OFF THE BACKPAGE
Mazzio’s ‘Jane Doe’ shines light on child sex trafficking
Mary Mazzio's “I Am Jane Doe,” a documentary about internet sex trafficking of underage girls, shines a light on a persistent and horrific abuse. The girls, some as young as 13, get hooked on drugs like speed and heroin, referred to as their “leash,” and only a few are rescued by parents.
It was these mothers who have — in Boston, Seattle and other cities — sued in court to shutter advertising website Backpage.com, claiming its ads for escort services helped to promote the exploitation of children.
“My documentary exposes a problem that is so little recorded,” said Needham native Mazzio, once an Olympic rower and lawyer.
“When I started out, I thought this would be a legal thriller. Then I met the children” — who are shielded as the Jane Does — “and that changed everything. I had to be all in and do all I can for these children and the issue.
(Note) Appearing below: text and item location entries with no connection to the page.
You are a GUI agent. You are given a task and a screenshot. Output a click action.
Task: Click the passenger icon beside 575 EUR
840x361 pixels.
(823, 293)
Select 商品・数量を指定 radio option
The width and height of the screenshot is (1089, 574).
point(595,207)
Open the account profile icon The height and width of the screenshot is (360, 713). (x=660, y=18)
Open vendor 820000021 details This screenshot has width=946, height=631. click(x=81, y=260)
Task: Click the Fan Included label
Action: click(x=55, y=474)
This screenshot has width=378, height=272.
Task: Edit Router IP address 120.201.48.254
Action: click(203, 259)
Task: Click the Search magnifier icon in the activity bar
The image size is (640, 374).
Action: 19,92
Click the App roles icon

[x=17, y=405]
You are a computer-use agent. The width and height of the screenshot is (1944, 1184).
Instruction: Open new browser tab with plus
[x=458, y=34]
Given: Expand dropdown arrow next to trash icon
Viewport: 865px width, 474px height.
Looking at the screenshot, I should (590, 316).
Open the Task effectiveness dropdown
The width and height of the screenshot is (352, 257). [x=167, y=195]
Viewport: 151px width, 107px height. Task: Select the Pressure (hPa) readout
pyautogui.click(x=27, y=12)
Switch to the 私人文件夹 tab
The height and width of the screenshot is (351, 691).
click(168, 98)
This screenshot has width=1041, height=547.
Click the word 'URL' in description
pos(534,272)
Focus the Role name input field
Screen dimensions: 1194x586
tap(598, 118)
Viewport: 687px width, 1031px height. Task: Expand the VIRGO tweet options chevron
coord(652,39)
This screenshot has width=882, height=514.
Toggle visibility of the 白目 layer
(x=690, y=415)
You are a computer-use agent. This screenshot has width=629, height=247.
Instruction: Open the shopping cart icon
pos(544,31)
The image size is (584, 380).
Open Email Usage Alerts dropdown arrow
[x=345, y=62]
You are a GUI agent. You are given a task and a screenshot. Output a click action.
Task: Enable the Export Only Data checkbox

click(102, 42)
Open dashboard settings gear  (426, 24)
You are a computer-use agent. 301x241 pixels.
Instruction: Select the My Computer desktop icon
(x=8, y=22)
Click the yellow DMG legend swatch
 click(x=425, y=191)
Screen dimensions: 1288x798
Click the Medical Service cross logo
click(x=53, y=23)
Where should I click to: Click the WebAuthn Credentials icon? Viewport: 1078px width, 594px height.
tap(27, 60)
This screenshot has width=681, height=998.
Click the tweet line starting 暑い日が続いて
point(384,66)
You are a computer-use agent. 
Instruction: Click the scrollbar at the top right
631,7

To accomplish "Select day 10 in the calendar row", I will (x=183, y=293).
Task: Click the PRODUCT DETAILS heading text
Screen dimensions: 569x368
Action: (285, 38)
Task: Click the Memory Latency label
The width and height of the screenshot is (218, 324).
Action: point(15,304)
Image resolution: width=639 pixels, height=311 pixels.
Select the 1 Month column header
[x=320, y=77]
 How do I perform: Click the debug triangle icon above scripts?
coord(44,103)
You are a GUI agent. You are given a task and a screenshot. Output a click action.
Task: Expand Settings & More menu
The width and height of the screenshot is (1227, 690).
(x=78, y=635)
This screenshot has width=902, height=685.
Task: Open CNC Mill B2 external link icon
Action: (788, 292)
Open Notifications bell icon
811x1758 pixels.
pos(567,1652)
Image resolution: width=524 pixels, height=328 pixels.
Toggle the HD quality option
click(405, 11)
“What's happened to them is real and it's scary. It will permanently brand them for life. Yet it was incredible. I asked, Why are you participating? And each one said, `I don't want this happening to my sister.'
“One said, `I'm doing this for your daughter.'
“We had to be very delicate. These children are so traumatized with the horrific violence they've experienced and here, they're channeling their anger. I don't think I've done anything with courage what these children are doing.
“These are,” she added, “the lucky children. They had parents who went to rescue them. The majority of these children are disproportionally those who were adopted, runaways, foster children, LGBT, and the numbers will blow you away.
“It's estimated there are 2.5 million homeless children and 15 percent of that are being sex trafficked? Are you kidding me!” The legal problem is a 1996 Congressional ruling, Section 230, that decrees a website's owner is not responsible for its content.
Mazzio hopes her documentary will prompt parents and others “to say to online media: What responsibility do you bear? That's a legitimate question.
“The reality is our laws have not gotten caught up with the speed of technology, which is creating thorny legal questions. But certainly one that has to be addressed.”
The Herald reported Jan. 9 that the Supreme Court said it won't hear an appeal from three sex trafficking victims who accused Backpage.com of helping to promote the exploitation of children. The justices left in place a lower court ruling that said federal law shields Backpage from liability because the site is just hosting content created by people who use it. The women say they were sold as prostitutes in Massachusetts and Rhode Island through advertisements for escort services on the site when they were as young as 15. They say Backpage is not protected by the Communications Decency Act because the company not only hosted the ads, but created a marketplace that makes child sex trafficking easier. Backpage has denied those allegations. A federal judge threw out the lawsuit, and the federal appeals court in Boston upheld that ruling.